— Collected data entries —
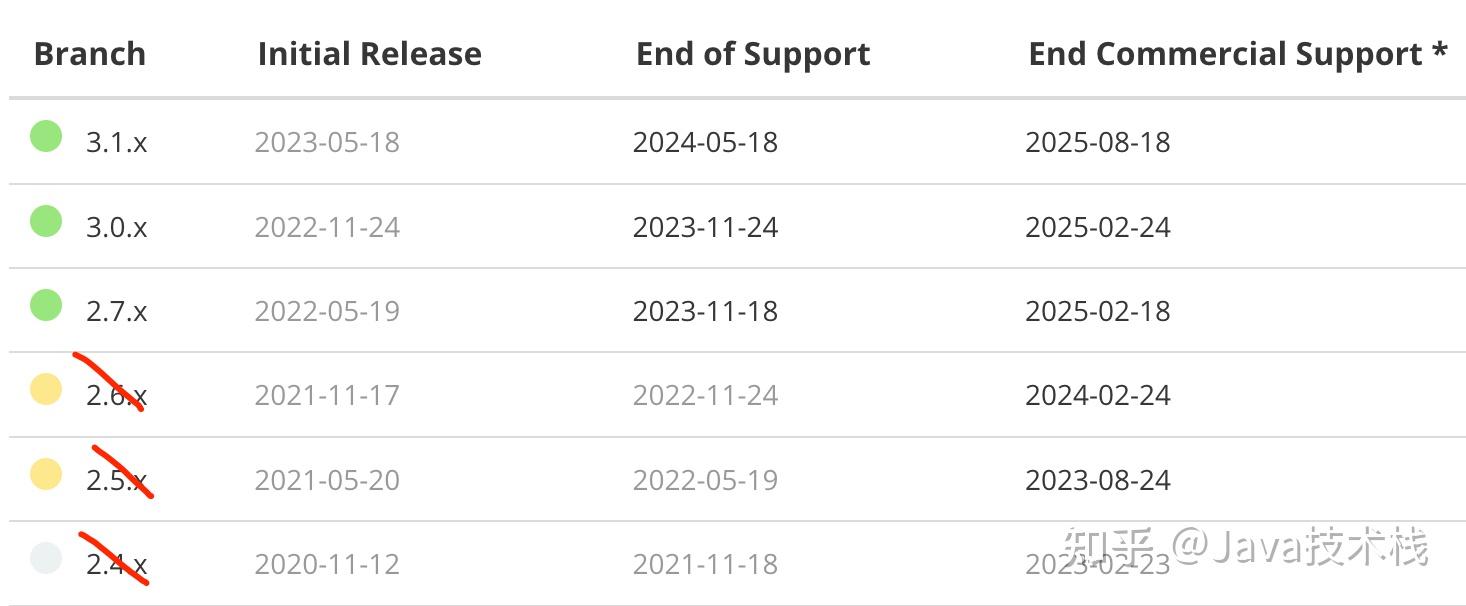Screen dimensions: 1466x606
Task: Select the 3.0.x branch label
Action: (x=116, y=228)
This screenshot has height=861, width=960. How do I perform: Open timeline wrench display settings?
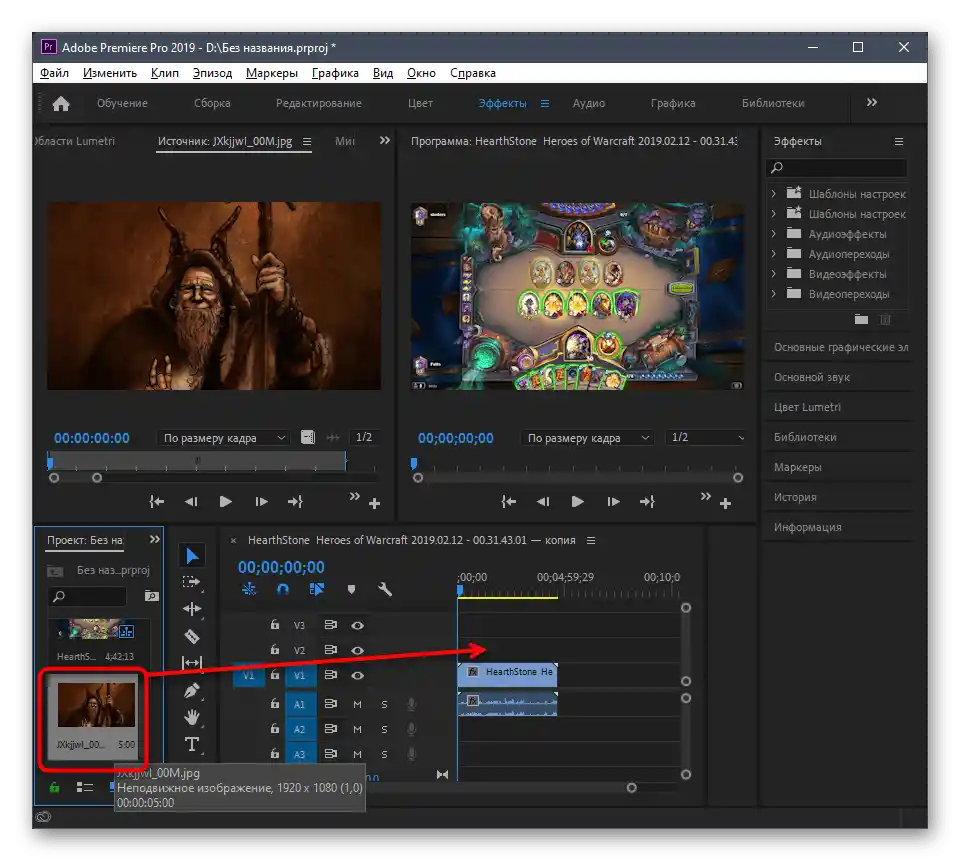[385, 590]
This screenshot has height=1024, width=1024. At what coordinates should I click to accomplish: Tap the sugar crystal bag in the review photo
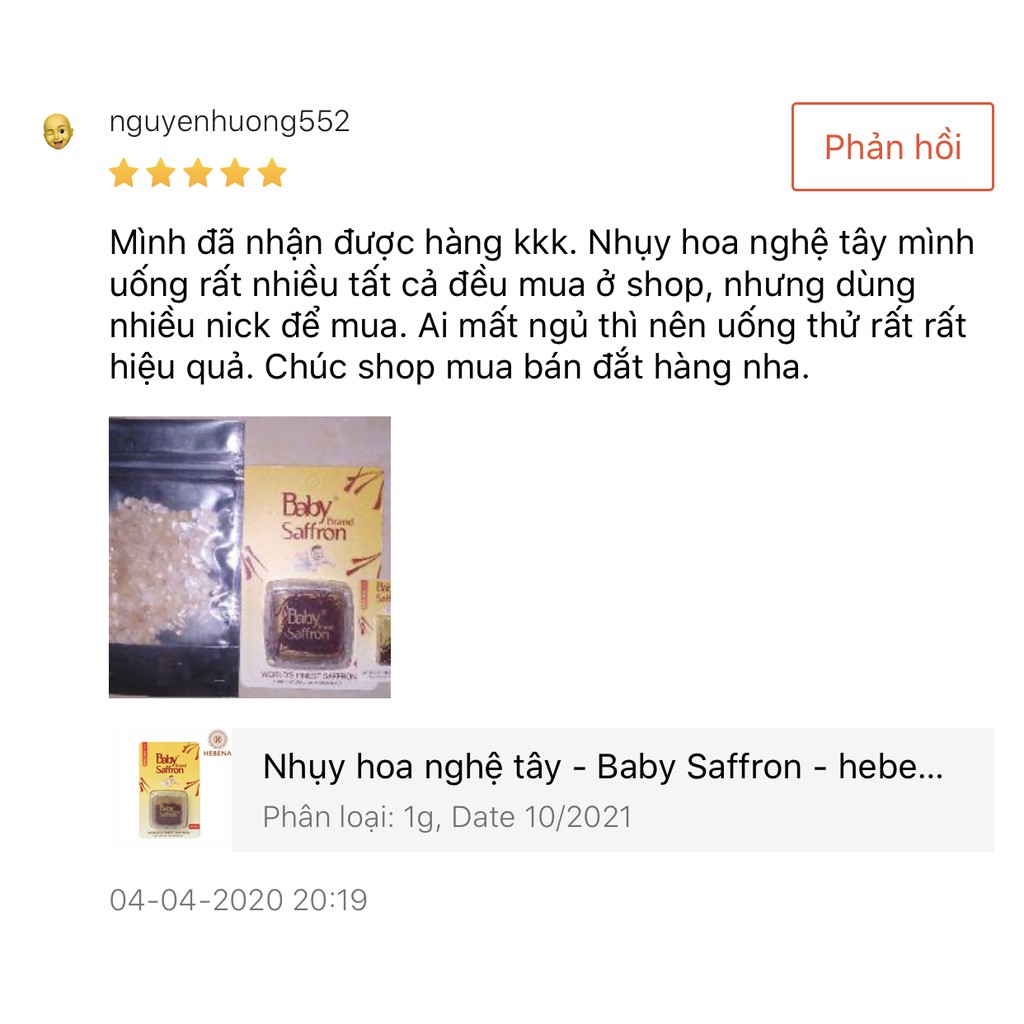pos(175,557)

— Problem description —
The expected output is an exact copy of the lines from the one with "This screenshot has height=1024, width=1024." to the final line of the entries above, pictures excepted; please include both ends.

— Task result —
This screenshot has height=1024, width=1024. At what coordinates should I click to accomplish: Tap the sugar crystal bag in the review photo
pos(175,557)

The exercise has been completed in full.